For the tidy observed-vs-synthetic table (which is what most analyses want), the dedicated helper is more convenient:

Code
grab_synthetic_control(prop99_syn) |>
  head(8) |>
  gt_pretty(decimals = 2)
Table 5.6: grab_synthetic_control() — observed vs synthetic (first 8 rows).
time_unit real_y synth_y
1,970 123 116.79
1,971 121 118.66
1,972 123.5 124.09
1,973 124.4 125.23
1,974 126.7 126.83
1,975 127.1 126.99
1,976 128 127.73
1,977 126.4 125.59

This is the whole point of the nested-tibble design: every step of the optimisation is introspectable from R, with no need to dig into S4 slots or attr() blobs.

5.13 Recap

Question Answer
What does Synthetic Control estimate? The ATT on California, 1989–2000
What is the point estimate? \(-18.85\) packs/capita per year
What is “synthetic California”? A convex combination of five Western/sunbelt states (Utah, Nevada, Montana, Colorado, Connecticut)
What predictors did the matching?

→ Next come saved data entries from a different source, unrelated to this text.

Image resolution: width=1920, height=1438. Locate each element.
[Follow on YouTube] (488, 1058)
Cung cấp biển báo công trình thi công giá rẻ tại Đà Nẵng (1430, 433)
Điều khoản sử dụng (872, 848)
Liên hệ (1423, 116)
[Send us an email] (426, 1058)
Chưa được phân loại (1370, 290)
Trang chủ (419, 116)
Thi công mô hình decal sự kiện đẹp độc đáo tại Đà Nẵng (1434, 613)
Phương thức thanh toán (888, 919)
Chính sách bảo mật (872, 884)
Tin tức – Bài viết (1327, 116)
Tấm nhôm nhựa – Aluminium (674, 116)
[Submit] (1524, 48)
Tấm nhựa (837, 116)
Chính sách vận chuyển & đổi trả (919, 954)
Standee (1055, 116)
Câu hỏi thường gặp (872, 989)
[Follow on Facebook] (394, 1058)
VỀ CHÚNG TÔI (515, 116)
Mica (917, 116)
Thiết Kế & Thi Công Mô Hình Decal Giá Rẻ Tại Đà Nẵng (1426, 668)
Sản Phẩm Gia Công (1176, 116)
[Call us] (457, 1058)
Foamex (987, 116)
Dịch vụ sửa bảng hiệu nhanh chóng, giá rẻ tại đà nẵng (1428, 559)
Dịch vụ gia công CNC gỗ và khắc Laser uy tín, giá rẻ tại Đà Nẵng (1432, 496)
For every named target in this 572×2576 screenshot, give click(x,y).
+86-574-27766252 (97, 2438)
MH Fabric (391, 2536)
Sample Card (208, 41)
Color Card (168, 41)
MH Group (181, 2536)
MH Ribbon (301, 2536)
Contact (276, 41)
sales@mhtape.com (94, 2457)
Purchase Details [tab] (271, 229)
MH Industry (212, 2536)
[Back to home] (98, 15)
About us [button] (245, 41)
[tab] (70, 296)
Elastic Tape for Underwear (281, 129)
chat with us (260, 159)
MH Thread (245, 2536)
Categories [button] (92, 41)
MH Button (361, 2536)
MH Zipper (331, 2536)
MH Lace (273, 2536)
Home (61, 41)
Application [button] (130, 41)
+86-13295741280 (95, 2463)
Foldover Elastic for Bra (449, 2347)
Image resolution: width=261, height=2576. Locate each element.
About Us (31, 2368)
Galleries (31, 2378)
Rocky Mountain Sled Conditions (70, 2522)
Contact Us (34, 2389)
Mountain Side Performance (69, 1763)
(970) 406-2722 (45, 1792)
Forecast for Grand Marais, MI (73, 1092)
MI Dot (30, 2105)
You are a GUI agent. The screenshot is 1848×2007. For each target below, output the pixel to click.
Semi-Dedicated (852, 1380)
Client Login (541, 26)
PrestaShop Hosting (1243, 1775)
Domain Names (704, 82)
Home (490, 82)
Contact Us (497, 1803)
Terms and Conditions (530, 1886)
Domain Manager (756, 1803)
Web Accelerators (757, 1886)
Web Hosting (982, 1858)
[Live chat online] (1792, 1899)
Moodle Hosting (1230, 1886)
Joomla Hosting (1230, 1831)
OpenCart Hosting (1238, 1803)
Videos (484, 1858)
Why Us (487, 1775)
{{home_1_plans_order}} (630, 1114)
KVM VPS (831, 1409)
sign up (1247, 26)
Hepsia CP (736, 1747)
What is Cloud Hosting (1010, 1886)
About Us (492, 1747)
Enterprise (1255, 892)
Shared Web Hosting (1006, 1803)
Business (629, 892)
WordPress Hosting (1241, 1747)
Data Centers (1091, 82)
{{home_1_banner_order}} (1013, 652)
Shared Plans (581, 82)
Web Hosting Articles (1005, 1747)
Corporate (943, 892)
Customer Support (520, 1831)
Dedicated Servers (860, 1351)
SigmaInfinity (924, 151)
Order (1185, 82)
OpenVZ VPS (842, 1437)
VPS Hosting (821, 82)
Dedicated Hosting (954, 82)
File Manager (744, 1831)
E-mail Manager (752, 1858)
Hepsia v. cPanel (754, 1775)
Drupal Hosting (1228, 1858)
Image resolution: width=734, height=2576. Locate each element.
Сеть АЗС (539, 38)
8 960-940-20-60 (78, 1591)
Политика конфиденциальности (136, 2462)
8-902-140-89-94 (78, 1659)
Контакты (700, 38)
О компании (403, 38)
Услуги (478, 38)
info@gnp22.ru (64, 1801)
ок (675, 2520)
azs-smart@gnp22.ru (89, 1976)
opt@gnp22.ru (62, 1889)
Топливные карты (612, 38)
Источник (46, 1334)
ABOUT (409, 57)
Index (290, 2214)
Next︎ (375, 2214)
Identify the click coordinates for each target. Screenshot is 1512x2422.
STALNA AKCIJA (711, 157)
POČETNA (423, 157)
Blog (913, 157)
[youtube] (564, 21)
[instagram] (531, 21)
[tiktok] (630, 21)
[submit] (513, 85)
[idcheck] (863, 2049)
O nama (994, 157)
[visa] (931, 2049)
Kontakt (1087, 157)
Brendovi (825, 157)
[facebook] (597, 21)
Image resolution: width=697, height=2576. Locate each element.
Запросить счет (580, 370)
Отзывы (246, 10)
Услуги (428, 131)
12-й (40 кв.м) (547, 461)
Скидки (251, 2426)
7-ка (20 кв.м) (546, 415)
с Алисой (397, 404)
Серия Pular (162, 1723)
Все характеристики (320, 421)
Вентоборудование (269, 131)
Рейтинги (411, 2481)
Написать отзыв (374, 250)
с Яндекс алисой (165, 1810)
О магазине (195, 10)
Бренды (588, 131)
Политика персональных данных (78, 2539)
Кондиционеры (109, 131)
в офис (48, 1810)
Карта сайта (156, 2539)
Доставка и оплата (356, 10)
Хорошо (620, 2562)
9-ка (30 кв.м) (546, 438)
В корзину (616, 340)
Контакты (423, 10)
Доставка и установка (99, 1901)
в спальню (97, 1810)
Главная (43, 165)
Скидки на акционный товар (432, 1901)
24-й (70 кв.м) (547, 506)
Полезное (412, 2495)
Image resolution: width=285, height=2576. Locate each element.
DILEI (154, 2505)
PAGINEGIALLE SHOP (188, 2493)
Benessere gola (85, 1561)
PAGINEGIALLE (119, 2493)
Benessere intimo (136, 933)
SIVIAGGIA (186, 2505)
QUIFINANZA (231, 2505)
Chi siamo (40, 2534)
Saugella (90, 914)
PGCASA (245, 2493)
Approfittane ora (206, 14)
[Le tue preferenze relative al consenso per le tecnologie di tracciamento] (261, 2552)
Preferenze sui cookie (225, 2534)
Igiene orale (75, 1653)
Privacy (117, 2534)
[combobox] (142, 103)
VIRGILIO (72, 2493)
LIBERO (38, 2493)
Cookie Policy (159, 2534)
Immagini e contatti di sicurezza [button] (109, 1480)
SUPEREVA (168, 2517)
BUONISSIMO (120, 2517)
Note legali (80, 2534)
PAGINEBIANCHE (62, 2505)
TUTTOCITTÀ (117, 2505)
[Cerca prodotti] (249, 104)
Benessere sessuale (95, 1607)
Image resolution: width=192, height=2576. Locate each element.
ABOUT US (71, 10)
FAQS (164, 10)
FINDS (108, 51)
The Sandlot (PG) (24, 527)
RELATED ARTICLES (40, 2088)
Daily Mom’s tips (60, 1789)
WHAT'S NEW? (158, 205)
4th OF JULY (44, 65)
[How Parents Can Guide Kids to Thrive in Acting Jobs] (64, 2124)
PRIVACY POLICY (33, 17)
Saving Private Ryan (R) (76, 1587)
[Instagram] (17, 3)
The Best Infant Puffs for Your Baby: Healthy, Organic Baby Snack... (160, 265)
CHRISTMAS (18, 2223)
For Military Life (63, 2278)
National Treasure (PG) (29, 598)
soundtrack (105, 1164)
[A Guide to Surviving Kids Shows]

Mostly two lagged outcomes — cigsale_1975 and cigsale_1980
How is the matching quality? Excellent — synthetic and observed California are near-identical through 1988
What is the inference statistic? Fisher exact \(p \approx 0.026\) (California ranks 1st out of 39 on the MSPE ratio)
What is the design-time pitfall? Don’t read the V matrix as a list of causal drivers — it is a list of good pre-period predictors

Synthetic Control is the book’s headline causal estimate, and the placebo / MSPE-ratio diagnostics both confirm that California’s post-1989 trajectory is unusual relative to what other states experienced in the same window. In chapter 6 we hand the same donor information to a Bayesian model and ask whether a credible interval (a direct probability statement about the effect) tells the same story.

5.14 Further reading

  • Abadie et al. (2010) — the original synthetic-control treatment of Proposition 99.
  • Abadie (2021) — methodological feasibility, data requirements, and assumptions in a JEL review.
  • Dunford (2024) — documentation for the tidysynth package used here.